I think Apple’s done what pretty much everyone expected here, and what the cadre of analysts and journalists covering the company obsessively had predicted it would do. Some minor improvements to the already solid iPhone 5, and a new mid-range iPhone based on the iPhone 5 but in new colours and with a light polycarbonate casing.

If you’re an iPhone user and want to stay with the platform, you probably don’t want to bother upgrading if you already have an iPhone 5. However, if you have an iPhone 4, 4S, or something prior to that (3GS, for example), this is your upgrade. If you want the high-end and to stay future-proof as long as possible (or if you just like gold), go for the iPhone 5S. Otherwise, if you want a bit more colour, go for the iPhone 5C. We would, however, point out that there are already plenty of very colourful cases that would make an iPhone 5S look very much like an iPhone 5C: A favourite case for our household iPhone 5 is hot pink.

Will the fingerprint sensor turn out to be a big deal? Definitely, in the long-term, we would expect most smartphones to incorporate this kind of technology, and we can see it being used for mobile transactions. However, right now, as with other features such as NFC chips, it’s more of a nice to have, rather than a necessity.
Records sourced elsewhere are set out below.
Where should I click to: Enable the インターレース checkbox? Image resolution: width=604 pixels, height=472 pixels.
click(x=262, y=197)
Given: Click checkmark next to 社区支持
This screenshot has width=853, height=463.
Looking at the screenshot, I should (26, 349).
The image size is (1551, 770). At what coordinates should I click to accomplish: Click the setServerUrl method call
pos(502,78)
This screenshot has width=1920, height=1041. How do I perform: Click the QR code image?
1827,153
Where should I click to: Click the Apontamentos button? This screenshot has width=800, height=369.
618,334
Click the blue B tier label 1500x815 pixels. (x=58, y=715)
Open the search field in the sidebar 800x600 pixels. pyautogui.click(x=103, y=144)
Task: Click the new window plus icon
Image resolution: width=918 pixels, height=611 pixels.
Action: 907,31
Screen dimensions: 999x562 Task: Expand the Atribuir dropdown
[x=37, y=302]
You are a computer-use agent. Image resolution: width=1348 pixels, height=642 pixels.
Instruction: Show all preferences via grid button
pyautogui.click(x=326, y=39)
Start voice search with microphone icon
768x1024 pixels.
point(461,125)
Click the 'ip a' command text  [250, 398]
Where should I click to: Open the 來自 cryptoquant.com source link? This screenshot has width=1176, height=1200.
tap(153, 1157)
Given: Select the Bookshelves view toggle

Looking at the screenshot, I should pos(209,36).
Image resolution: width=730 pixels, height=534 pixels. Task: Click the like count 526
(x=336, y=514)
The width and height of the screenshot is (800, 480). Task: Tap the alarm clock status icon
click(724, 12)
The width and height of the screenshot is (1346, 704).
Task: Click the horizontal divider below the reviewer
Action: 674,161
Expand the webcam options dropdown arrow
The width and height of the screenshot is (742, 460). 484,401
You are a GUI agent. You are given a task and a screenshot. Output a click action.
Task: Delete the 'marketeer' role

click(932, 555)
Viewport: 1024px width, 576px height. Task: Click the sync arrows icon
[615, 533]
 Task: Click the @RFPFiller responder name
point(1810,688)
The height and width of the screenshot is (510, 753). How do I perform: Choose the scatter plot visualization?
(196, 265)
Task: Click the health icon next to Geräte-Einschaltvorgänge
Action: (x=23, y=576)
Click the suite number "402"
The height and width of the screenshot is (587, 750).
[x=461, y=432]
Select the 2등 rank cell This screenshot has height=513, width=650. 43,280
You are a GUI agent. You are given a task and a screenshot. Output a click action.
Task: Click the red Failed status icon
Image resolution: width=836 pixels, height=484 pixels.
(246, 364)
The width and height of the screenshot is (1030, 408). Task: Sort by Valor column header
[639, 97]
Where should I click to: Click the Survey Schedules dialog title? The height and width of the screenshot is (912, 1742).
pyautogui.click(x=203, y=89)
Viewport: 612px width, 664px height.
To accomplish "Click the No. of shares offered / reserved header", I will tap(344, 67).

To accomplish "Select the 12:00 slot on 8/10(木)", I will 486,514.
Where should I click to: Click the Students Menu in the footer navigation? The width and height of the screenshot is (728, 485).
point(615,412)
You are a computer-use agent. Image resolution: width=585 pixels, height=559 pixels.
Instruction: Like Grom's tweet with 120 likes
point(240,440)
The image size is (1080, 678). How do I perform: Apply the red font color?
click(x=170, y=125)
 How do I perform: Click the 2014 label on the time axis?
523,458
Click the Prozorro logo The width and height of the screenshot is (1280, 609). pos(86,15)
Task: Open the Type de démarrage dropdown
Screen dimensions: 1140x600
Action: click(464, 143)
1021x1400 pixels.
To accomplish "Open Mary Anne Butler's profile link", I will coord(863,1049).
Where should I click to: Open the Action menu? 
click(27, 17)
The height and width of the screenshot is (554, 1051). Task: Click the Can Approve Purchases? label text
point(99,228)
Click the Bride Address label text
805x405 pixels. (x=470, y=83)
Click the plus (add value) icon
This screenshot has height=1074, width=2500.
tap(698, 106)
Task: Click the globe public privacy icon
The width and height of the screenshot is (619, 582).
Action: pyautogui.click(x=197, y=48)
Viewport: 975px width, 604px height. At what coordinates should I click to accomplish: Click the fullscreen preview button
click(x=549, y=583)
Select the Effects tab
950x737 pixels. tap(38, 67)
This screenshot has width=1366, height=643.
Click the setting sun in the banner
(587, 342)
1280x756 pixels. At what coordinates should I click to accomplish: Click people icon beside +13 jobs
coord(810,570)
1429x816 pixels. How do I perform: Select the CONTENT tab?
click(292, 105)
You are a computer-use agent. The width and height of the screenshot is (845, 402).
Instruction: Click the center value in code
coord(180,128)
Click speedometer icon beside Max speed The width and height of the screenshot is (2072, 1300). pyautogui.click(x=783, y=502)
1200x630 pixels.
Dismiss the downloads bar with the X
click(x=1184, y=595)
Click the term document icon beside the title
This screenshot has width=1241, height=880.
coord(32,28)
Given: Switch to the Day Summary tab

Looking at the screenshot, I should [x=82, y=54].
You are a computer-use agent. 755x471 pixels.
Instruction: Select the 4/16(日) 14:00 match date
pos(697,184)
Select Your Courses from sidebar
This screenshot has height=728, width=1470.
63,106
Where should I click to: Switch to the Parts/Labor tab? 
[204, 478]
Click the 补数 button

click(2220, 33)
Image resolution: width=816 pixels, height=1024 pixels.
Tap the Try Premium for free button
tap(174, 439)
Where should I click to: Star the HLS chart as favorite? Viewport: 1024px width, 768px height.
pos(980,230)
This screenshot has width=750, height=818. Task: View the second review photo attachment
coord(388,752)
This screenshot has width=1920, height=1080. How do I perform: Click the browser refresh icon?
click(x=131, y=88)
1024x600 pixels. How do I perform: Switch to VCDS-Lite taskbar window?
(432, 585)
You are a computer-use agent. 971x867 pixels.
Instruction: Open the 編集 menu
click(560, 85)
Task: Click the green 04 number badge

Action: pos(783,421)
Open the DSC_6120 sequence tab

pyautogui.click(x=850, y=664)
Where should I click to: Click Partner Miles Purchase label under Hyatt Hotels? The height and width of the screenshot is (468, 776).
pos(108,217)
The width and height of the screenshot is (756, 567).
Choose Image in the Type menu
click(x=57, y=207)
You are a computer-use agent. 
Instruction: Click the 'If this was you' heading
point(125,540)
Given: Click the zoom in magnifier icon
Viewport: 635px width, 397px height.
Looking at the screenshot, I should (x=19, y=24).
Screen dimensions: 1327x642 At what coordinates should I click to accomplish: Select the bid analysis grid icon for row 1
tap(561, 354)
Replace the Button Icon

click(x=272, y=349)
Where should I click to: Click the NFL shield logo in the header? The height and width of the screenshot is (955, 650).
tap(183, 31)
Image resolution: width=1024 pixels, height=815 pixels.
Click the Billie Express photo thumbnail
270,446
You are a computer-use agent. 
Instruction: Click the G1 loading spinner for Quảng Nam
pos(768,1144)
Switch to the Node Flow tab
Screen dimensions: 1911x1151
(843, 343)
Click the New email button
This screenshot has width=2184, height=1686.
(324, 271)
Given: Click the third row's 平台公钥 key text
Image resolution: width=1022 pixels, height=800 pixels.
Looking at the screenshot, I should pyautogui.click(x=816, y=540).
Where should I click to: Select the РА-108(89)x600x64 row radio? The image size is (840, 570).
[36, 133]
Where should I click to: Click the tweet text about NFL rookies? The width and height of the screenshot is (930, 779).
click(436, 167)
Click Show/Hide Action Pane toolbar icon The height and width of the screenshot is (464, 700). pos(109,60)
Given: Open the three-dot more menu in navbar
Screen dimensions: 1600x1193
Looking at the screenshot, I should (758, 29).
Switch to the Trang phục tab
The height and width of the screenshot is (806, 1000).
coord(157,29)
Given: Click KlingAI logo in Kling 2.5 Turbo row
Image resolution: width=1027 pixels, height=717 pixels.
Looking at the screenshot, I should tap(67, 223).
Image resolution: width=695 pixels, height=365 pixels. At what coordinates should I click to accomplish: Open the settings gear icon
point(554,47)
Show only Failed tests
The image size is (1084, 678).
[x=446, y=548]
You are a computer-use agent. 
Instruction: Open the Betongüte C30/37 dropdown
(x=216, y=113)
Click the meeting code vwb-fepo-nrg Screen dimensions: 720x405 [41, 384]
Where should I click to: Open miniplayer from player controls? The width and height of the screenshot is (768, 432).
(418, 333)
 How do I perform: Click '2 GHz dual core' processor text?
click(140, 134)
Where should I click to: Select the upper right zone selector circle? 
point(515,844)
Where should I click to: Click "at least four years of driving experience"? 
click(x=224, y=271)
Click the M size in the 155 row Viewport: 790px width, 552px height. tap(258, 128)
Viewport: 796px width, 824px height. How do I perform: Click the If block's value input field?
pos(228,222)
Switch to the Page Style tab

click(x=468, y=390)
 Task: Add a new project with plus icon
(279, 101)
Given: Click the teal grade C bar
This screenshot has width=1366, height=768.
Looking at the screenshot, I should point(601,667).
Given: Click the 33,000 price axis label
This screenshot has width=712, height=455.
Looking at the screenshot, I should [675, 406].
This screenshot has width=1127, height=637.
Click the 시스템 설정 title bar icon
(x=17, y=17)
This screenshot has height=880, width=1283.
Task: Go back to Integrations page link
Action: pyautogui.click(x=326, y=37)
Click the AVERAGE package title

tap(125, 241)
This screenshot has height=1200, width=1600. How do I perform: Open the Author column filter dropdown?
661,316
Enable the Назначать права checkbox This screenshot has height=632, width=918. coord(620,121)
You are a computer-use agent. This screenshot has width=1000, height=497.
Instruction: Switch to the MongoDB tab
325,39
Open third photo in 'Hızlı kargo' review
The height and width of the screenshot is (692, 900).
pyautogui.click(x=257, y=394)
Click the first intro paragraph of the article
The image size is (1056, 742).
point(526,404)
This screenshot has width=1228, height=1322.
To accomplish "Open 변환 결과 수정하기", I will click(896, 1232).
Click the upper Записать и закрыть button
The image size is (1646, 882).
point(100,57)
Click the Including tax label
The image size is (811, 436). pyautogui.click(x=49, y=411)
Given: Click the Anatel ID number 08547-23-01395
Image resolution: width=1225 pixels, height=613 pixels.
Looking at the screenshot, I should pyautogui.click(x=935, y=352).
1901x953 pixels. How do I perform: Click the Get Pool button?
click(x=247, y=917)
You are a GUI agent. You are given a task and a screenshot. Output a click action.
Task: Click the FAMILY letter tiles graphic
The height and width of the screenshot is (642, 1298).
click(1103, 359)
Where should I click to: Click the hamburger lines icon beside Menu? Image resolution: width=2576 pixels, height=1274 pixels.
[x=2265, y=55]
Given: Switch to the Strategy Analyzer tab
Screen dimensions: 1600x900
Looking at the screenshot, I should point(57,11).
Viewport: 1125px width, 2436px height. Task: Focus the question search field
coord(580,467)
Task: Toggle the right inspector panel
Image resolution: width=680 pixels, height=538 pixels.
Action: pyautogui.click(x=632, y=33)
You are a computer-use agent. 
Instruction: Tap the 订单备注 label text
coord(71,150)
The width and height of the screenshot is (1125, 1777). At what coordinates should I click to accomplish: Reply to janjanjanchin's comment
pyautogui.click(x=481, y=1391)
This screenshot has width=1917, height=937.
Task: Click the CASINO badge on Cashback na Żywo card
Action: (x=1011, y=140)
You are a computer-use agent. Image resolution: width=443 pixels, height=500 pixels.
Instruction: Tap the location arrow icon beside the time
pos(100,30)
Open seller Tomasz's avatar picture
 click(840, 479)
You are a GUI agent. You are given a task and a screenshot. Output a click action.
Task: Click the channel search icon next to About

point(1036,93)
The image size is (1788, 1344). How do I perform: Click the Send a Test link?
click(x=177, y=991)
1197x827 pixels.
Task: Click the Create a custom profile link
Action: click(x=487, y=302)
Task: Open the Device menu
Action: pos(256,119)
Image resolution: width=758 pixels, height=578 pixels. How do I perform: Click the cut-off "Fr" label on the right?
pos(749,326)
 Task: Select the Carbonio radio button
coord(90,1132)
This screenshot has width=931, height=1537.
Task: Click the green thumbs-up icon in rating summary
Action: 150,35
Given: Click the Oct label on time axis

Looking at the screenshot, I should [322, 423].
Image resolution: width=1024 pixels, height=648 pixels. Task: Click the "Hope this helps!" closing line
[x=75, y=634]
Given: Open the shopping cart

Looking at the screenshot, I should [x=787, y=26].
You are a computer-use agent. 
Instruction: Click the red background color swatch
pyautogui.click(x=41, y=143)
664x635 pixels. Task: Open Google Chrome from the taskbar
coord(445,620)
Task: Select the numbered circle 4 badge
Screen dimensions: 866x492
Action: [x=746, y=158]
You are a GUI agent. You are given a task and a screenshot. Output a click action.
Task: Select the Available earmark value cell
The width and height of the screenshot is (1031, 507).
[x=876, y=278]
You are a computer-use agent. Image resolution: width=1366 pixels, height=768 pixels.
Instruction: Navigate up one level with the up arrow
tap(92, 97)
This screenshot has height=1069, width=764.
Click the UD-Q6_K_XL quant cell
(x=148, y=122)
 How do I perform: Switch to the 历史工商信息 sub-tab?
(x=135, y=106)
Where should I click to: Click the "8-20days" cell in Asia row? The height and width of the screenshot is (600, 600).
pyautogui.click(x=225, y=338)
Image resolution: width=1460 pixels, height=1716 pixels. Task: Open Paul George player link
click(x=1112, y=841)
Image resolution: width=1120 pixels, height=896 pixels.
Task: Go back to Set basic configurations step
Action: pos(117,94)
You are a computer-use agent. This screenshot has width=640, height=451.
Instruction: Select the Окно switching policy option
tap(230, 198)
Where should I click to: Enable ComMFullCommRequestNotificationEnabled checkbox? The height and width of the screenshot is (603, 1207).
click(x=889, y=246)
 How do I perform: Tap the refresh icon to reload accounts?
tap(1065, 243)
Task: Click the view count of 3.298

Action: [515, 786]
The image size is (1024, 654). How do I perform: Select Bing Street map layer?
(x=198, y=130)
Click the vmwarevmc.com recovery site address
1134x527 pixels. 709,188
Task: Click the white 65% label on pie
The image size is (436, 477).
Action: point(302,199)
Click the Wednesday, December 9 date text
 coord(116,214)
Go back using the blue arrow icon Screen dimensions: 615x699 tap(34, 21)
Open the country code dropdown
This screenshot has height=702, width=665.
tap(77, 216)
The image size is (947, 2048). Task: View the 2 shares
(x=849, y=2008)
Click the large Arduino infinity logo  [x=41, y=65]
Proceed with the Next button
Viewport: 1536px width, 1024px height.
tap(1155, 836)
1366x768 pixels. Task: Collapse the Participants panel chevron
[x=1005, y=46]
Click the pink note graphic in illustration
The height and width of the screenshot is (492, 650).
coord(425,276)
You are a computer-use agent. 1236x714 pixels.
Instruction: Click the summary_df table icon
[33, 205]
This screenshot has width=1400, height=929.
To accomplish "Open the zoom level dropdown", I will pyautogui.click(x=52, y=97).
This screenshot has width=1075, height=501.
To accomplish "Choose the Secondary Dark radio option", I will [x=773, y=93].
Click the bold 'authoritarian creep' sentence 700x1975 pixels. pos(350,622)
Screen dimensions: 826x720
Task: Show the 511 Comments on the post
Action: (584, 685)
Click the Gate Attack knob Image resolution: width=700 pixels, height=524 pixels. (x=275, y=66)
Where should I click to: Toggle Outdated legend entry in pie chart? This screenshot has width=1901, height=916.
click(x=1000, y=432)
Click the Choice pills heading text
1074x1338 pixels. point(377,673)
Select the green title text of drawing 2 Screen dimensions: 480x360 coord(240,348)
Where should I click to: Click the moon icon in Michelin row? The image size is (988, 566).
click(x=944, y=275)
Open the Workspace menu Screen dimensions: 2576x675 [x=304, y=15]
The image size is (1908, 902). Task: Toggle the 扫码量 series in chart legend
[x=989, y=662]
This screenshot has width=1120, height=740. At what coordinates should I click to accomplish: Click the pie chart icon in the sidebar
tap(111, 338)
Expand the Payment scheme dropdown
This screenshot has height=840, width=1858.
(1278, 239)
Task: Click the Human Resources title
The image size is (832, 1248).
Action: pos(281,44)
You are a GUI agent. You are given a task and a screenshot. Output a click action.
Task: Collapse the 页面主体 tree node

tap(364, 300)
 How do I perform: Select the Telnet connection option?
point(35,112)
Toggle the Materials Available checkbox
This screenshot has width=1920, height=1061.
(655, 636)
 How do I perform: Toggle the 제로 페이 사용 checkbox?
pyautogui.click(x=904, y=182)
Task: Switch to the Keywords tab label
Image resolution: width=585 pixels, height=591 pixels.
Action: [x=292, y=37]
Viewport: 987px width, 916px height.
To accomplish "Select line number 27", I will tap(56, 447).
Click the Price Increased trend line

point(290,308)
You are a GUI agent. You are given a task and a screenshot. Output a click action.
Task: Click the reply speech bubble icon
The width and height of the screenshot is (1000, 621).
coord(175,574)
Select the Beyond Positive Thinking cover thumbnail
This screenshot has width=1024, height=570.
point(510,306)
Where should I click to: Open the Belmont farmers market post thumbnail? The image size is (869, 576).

If you’re an Android user and already have a fairly modern handset (say, something from the Galaxy S III up, there probably isn’t a whole lot of reason to consider switching back to the Appleverse for anything the company announced this morning. Personally, I own an iPhone 5 and a Nexus 4. I tend to use the Nexus 4 a lot more, however. Although it doesn’t have 4G speeds and is a bit banged up from a few adventures, I just love the form factor and the default ‘Nexus’ stock Android experience.

Image credit: Apple


  1. I don’t see the finger print scanner being a big selling point, or a useful feature.
    It will be like finger print readers on laptops, completely unused.
    Or like NFC devices on mobile phones, used so rarely not having it is a non issue.

    Sensor-companion core seems like a great idea, will let you use those sensors without melting your phone in your pocket, or draining your battery. Developers WANT to be able to use these sensors (fitness apps?) but just can’t due to the power constraints.

    The RRP’s are scary, and I’ll be amazed if they have a similar RRP in China, but that’s what we expect in Australia.

    • RRP is the same is USD as last year, local difference seem to be down to a different exchange rate

      Sensor could be awesome, if it works well. I’ll wait until I try to before deciding on it’s usefulness

      Agree that the Sensor-companion core is a great idea

    • The problem with NFC in phones is down to the lack of support from banking platforms. NFC in a phone is utterly brilliant – I currently use ‘tap to pay’ on my CC whenever possible because it is by far the fastest and most convenient payment method. As soon as this can be reliably and consistently done by my phone with my bank I will be able to leave my wallet at home for most things, just taking my phone and a $50 note in my pocket for emergencies. Brilliant. If only it could start my car too…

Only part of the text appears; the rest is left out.